We can guess your degree at UoN based purely on your drinks order

Orange VK? You definitely belong at a medics bar


Your drink choice is not only telling of whether you have a sweet tooth or can handle hard spirits, but it’s also a good predictor of your course. Here’s what degree you’re doing based on your alcoholic beverage of choice:

Whiskey

Law. You’ve definitely watched Suits and you think you’re Harvey Specter, but in reality you’re just looking for something strong after studying for twice as many hours a week than your peers. Forget Facebook, you spend your spare time scrolling through LinkedIn. You’re overly competitive and definitely jump the queue at The Box, but most free evenings you’re attending fancy society networking dinners.

G&T

Creative Writing or English.
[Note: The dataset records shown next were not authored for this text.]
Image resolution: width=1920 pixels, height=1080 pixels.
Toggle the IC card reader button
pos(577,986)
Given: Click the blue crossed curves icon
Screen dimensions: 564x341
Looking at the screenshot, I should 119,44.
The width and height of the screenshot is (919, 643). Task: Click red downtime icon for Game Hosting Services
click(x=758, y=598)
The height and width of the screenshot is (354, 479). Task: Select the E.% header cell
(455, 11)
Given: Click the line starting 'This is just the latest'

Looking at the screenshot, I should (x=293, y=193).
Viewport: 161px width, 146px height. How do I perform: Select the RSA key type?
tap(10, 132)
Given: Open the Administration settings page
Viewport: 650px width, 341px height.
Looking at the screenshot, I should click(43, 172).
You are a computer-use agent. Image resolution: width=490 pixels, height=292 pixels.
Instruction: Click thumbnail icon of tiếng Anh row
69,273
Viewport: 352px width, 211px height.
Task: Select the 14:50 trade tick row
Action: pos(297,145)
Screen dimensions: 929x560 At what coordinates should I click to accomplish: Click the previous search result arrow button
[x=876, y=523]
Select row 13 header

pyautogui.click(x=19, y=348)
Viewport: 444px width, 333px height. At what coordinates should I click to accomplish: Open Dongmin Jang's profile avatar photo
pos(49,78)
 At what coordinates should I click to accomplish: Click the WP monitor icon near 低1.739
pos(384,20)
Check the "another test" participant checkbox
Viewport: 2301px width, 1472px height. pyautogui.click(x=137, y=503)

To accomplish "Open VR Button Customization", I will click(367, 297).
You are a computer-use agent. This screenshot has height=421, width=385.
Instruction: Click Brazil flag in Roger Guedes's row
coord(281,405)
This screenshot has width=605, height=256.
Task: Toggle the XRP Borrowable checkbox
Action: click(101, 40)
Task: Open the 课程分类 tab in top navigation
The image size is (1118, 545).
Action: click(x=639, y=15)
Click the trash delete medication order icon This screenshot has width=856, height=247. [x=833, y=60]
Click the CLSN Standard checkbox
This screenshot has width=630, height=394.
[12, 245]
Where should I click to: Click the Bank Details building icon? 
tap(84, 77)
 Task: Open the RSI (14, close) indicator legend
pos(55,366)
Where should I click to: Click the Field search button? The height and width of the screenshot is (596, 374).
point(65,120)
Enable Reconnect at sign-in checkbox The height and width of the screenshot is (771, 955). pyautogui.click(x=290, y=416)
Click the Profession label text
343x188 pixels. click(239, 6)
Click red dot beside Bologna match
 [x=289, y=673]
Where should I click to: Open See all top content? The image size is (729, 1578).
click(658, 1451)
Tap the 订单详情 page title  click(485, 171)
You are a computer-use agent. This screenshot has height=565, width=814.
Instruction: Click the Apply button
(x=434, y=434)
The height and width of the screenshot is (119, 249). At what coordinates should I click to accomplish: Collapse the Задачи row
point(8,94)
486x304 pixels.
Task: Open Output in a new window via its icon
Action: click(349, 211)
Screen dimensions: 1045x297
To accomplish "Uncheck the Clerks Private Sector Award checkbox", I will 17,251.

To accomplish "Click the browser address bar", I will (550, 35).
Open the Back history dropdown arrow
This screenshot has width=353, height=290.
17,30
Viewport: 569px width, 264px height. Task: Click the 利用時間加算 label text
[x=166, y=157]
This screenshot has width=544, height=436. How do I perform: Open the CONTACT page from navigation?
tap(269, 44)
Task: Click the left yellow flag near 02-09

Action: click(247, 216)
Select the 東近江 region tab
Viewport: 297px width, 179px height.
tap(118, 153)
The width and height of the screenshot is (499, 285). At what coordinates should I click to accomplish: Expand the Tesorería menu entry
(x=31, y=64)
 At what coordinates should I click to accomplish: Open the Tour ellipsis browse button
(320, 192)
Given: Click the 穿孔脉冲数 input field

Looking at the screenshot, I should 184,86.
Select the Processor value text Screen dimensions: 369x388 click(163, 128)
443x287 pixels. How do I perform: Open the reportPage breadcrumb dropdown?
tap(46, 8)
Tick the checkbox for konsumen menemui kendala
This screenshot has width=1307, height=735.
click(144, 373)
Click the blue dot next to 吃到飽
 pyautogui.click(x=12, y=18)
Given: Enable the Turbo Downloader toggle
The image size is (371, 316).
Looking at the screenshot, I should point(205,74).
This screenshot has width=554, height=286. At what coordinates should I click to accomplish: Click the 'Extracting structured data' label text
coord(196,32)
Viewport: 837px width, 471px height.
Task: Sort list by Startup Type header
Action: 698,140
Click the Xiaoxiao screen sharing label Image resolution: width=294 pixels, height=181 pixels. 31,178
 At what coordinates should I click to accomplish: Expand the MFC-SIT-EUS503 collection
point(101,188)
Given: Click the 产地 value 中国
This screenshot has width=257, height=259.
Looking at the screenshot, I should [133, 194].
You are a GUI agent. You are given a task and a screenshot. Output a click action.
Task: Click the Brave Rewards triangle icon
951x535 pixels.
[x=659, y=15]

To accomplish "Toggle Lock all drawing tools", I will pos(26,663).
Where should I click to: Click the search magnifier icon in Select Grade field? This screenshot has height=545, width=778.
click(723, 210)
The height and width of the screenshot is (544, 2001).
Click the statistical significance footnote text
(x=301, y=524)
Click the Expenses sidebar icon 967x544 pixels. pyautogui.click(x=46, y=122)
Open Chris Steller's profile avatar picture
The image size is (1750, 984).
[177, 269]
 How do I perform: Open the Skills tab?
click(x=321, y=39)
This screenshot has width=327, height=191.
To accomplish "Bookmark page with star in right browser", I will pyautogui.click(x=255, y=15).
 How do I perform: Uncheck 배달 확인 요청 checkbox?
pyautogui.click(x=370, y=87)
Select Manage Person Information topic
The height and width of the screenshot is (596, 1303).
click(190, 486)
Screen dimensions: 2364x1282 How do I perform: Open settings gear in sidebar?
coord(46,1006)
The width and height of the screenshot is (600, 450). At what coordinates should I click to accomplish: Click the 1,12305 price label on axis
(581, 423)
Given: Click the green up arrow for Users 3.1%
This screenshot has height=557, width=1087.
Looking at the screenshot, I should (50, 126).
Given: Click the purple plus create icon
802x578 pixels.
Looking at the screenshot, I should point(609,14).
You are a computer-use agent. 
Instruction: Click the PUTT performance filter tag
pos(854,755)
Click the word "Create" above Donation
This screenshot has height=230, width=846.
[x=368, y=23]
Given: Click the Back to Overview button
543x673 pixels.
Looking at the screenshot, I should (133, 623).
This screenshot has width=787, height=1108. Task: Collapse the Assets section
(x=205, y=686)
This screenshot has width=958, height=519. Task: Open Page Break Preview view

You wistfully sip your gin and tonic pretending you’re a fictional character. The STEM guys tell you that your degree is easy, but have they seen the number of books you’ve got to read? Make it a double.

Cocktail

Music or Art. We get it already… you’re edgier than the rest of us. You spend your spare time in various coffee shops around the city and you’re a regular at The Hockley Arts Club.

Beer

Maths or Physics. Unfortunately, your drink choice is as boring as your degree. You’re trying to fit in with the Notts nightlife but fall short every time when you end up at Three Wheatsheaves instead of Rose and Crown.

Tequila

Languages. Your chat up line in the club is ALWAYS ‘I speak French/Spanish/German.’ You’re preparing for non-stop drinking on your year abroad by shotting this Mexican spirit at pres.

VK

Medicine. You like to tell people you work hard and play harder, but your lot are the biggest lightweights Crisis has ever seen. You’ve never made it to the end of an AllNighter but at least the trip in an ambulance was work experience. Everyone in the group goes to you with their night out troubles whether it’s a bruise from a yeeted VK or chewing gum in their hair.

Wine

History or Classics. You’re more sophisticated than the rest of us and we know it. Forget Crisis, you’re hosting wine and cheese nights in Lenton- and you love it.

Vodka

Theology, Sociology or Geography. These degrees have more than their last letter in common. Everyone mocks your degree so you drown your sorrows with this spirit and can often be seen crying over a McDonalds at 3am, pondering your unemployability.